> [DÉFI]: D'après le texte sur le devoir d'information, au cours de quelle phase ce devoir apparaît-il en premier lieu ?

> [TEXTE PROPOSÉ]:
──────────────────────────────

Le devoir d’information, nommé aussi obligation ou devoir de renseignement, apparaît en premier lieu lors de la phase précontractuelle. La jurisprudence retient l’existence d’une obligation générale d’information à la charge des professionnels et à destination des clients potentiels. Il s’agit de prévenir des avantages, des inconvénients et des circonstances déterminantes par rapport au contrat envisagé.
Le préjudice de l’adhérent, mal conseillé lors de son adhésion, doit s’apprécier par référence à la perte de celui-ci d’une chance d’obtenir une assurance plus étendue (Cour de cassation, 1re chambre civile du 13 novembre 1996, n° 94-16.863), ou la perte de chance de souscrire une autre police d’assurance prenant en compte l’état de santé défaillant de l’emprunteur (Cour de cassation, chambre criminelle du 19 mars 1988, n° 97-80.453) ou encore perte de chance de pouvoir s’adresser à d’autres assureurs (Cour de cassation, 1re chambre civile du 18 septembre 2008 n° 06-17.859).

──────────────────────────────

Relevés de repérage d'items

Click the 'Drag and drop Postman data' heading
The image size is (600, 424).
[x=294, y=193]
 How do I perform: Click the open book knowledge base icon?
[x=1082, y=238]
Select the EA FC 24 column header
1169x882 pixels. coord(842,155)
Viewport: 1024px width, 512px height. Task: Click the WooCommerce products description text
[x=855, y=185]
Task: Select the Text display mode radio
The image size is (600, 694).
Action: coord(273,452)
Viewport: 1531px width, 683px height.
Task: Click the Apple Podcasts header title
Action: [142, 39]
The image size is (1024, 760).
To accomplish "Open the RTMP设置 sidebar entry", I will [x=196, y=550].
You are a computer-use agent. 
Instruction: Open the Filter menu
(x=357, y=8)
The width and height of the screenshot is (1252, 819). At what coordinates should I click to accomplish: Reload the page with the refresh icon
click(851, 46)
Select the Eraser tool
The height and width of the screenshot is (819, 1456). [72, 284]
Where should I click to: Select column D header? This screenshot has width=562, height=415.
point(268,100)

──────────────────────────────

> [RÉPONSE ATTENDUE]: Il apparaît en premier lieu lors de la phase précontractuelle.